Feral pigs are biological time bombs. Can California stem their ‘exponential’ damage?
SAN JOSE — Dana Page is no cold-blooded killer. She loves animals, sunshine and public lands.
But Page says “depredation” must be part of the toolkit to prevent wild pigs from ripping up Santa Clara County’s parks, tearing up lawns, fouling rivers and reservoirs, and killing native fauna such as red-legged frogs and California tiger salamanders.
“It’s hard to sit back and watch the destruction,” said Page, natural resource program coordinator for Santa Clara County Parks.
California’s feral pig population has become a monumental headache for government land managers, farmers, homeowners, conservation biologists and water district officials.

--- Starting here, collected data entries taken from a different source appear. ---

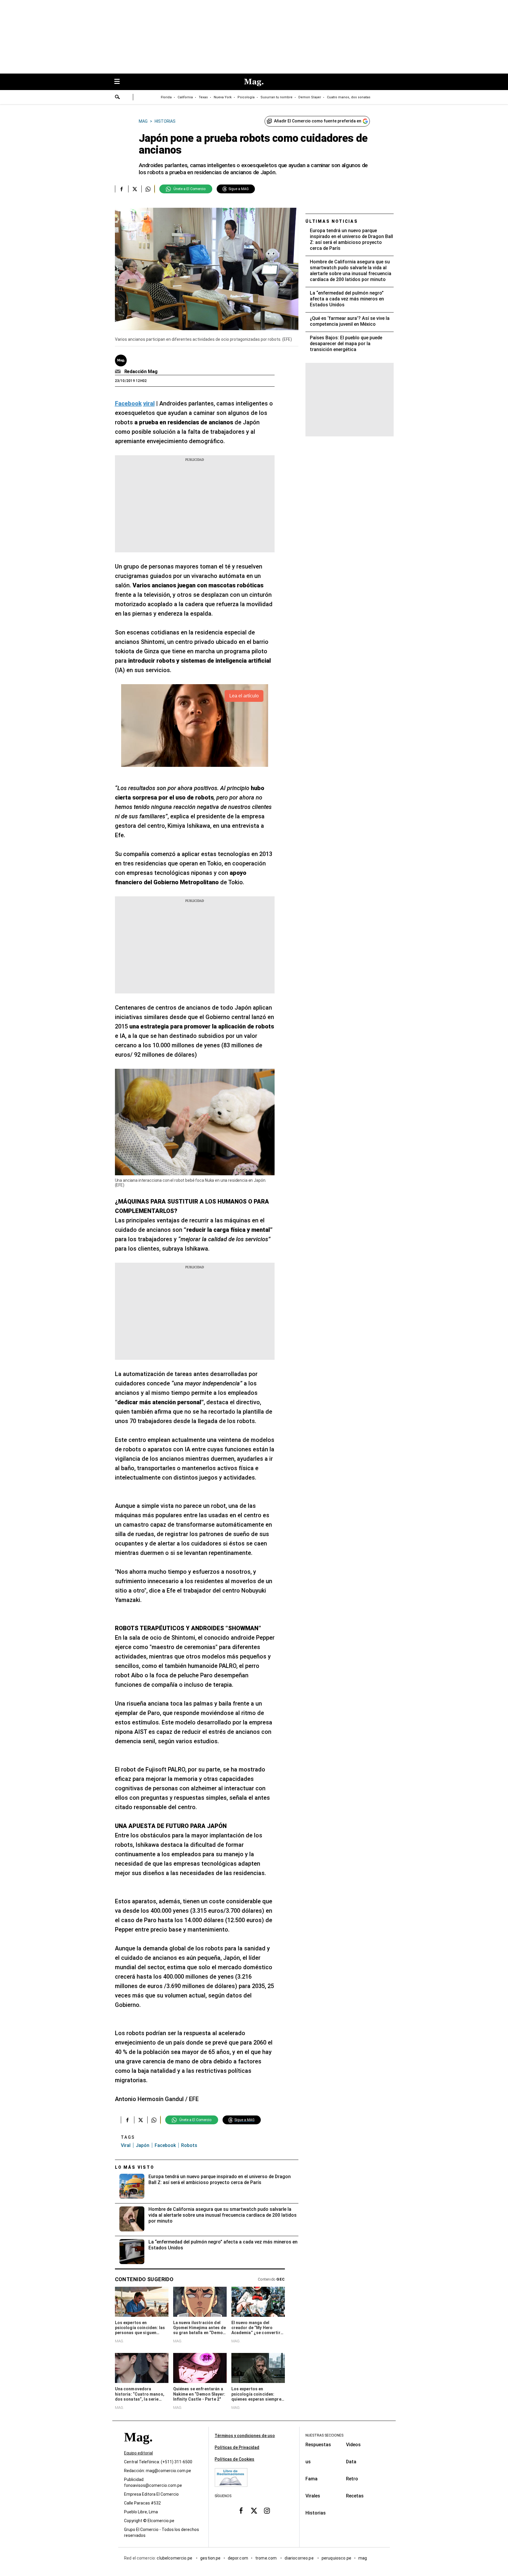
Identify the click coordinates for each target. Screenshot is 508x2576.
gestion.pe (210, 2558)
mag (362, 2558)
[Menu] (120, 82)
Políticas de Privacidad (237, 2447)
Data (351, 2461)
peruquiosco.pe (336, 2558)
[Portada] (138, 2447)
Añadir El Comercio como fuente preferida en (317, 121)
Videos (353, 2444)
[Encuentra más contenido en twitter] (134, 188)
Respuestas (318, 2444)
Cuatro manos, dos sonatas (348, 97)
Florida (166, 97)
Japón (142, 2145)
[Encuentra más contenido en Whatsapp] (148, 188)
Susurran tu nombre (276, 97)
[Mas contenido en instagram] (266, 2510)
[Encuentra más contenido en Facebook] (121, 188)
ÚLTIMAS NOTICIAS (331, 221)
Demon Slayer (309, 97)
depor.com (238, 2558)
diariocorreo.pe (299, 2558)
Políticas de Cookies (234, 2459)
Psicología (246, 97)
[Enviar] (117, 98)
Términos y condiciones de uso (245, 2435)
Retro (352, 2479)
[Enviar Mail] (118, 371)
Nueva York (223, 97)
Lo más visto (134, 2167)
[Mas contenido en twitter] (254, 2510)
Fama (311, 2479)
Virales (312, 2496)
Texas (203, 97)
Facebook (165, 2145)
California (185, 97)
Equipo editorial (138, 2453)
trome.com (266, 2558)
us (308, 2461)
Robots (189, 2145)
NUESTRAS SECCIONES (324, 2435)
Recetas (355, 2496)
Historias (315, 2513)
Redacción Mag (141, 371)
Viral (126, 2145)
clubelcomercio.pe (175, 2558)
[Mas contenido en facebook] (241, 2510)
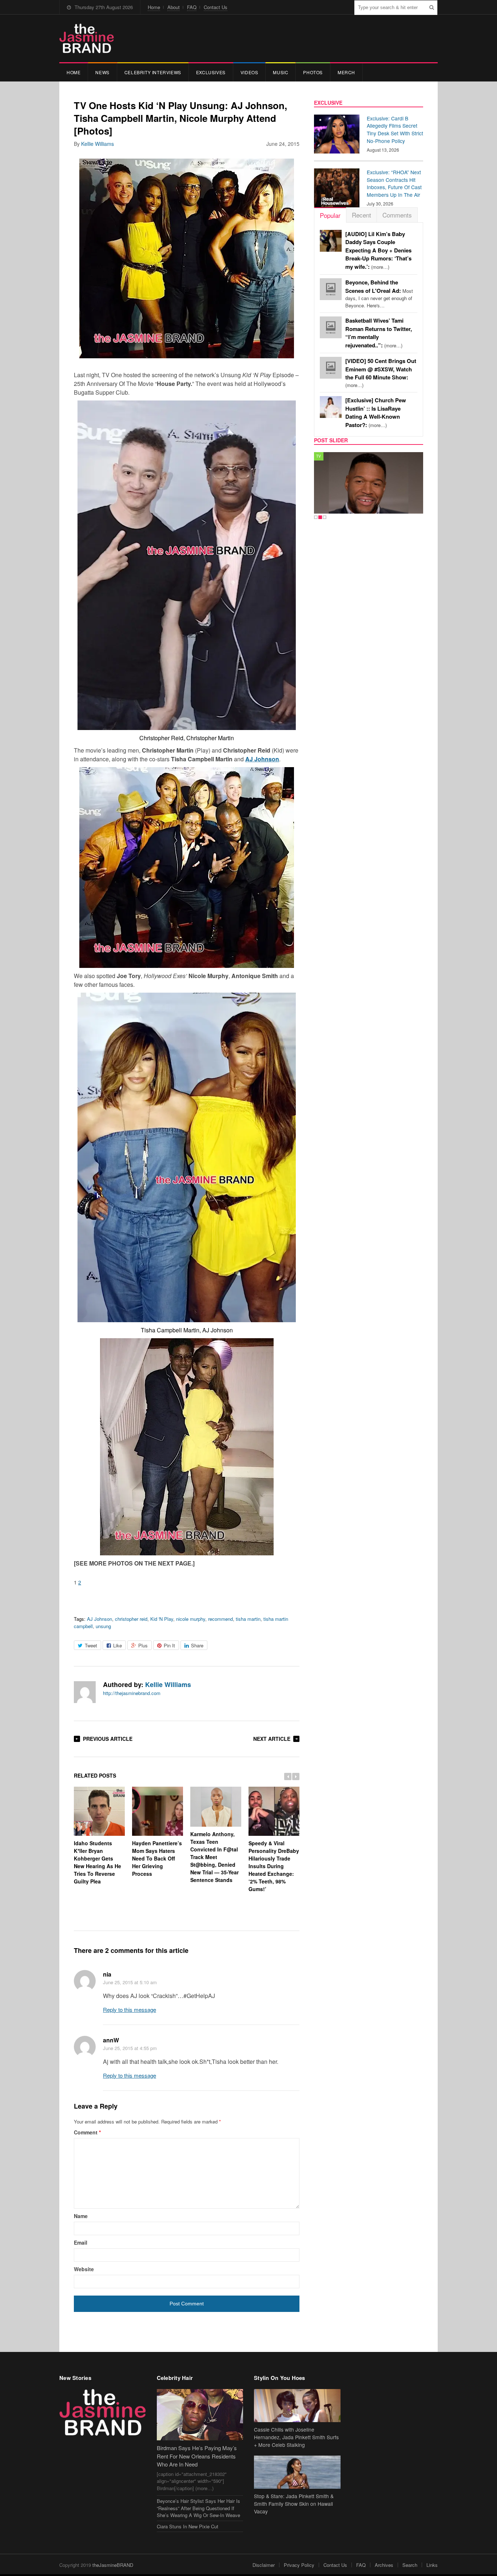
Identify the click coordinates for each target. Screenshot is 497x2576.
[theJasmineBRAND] (86, 38)
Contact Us (215, 7)
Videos (249, 72)
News (102, 72)
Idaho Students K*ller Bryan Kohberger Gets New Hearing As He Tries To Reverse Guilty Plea (97, 1862)
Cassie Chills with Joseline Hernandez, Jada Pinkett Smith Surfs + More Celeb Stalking (296, 2437)
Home (154, 7)
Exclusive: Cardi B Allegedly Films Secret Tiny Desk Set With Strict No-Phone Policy (395, 129)
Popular (330, 215)
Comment (87, 2132)
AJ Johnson (99, 1618)
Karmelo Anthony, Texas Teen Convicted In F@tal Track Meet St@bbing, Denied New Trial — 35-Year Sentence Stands (214, 1856)
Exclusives (211, 72)
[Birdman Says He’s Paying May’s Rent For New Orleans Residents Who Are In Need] (200, 2414)
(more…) (378, 250)
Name (81, 2216)
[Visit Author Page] (85, 1692)
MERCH (346, 72)
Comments (397, 214)
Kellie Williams (97, 143)
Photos (313, 72)
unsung (103, 1626)
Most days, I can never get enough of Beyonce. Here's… (379, 294)
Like (117, 1645)
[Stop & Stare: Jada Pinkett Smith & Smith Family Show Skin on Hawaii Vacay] (297, 2472)
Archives (384, 2565)
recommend (220, 1618)
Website (84, 2269)
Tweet (91, 1645)
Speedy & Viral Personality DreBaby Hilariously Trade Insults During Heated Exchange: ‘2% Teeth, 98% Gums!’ (274, 1866)
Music (280, 72)
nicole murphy (190, 1618)
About (173, 7)
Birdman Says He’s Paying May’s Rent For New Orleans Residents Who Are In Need (197, 2456)
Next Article (271, 1738)
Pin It (169, 1645)
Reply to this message (129, 2009)
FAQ (191, 7)
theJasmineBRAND (112, 2564)
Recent (361, 214)
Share (197, 1645)
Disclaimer (264, 2565)
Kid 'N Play (161, 1618)
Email (80, 2242)
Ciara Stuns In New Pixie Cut (187, 2526)
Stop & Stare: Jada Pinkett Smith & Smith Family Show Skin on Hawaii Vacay (294, 2503)
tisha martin (248, 1618)
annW (111, 2040)
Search (409, 2565)
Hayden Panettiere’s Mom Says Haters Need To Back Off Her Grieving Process (157, 1858)
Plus (143, 1645)
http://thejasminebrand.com (131, 1693)
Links (432, 2565)
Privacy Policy (299, 2565)
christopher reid (131, 1618)
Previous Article (107, 1738)
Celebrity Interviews (152, 72)
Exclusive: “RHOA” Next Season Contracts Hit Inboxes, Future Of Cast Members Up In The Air (394, 183)
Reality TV (327, 456)
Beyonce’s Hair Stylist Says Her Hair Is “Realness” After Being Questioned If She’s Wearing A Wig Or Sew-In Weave (198, 2508)
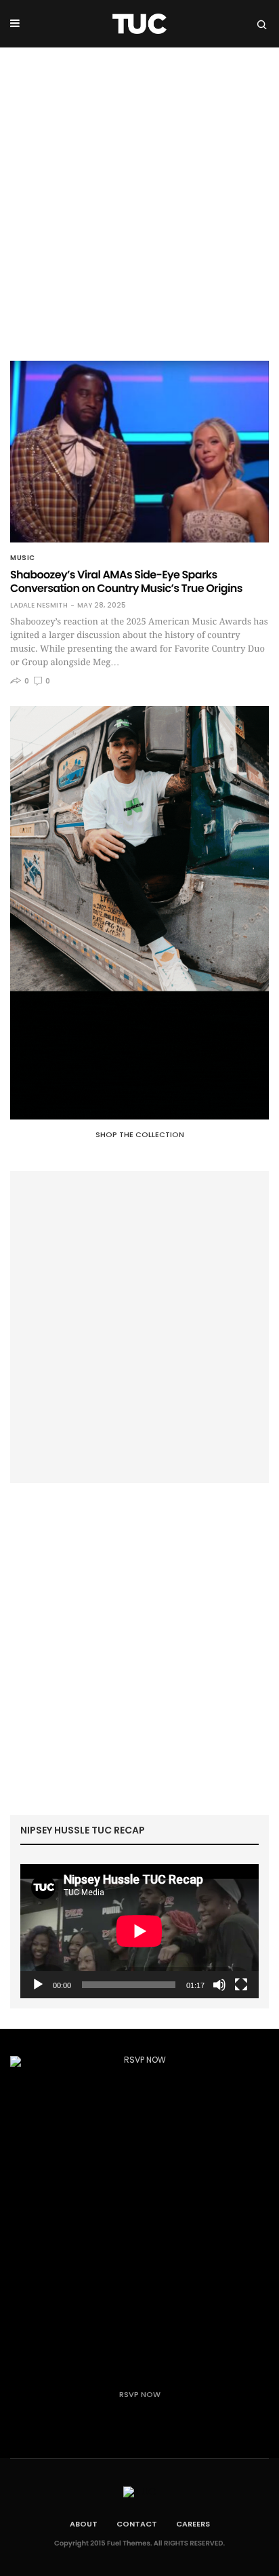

Feral pigs are like roving rototillers, using their snouts and hooves to unearth dirt-dwelling insect larvae and eat acorns, invertebrates, eggs, small mammals and plants. Their feeding patterns not only cause enormous ecological damage, but the end product — their poop — poses an even further threat. These generously sized mammals — adults range from 150 to 500 pounds — are known to spread more than 30 infectious diseases, 20 of which can be transmitted to humans, including leptospirosis, toxoplasmosis and tularemia.
In 2006, food safety officials pointed to feral swine as causing
an E. coli outbreak in spinach from Salinas Valley. And water regulators and engineers are wary about the pigs contaminating reservoirs and rivers, as well.
Nationwide, wild hogs also inflicted harm more directly — by injuring, and in rare instances, killing people.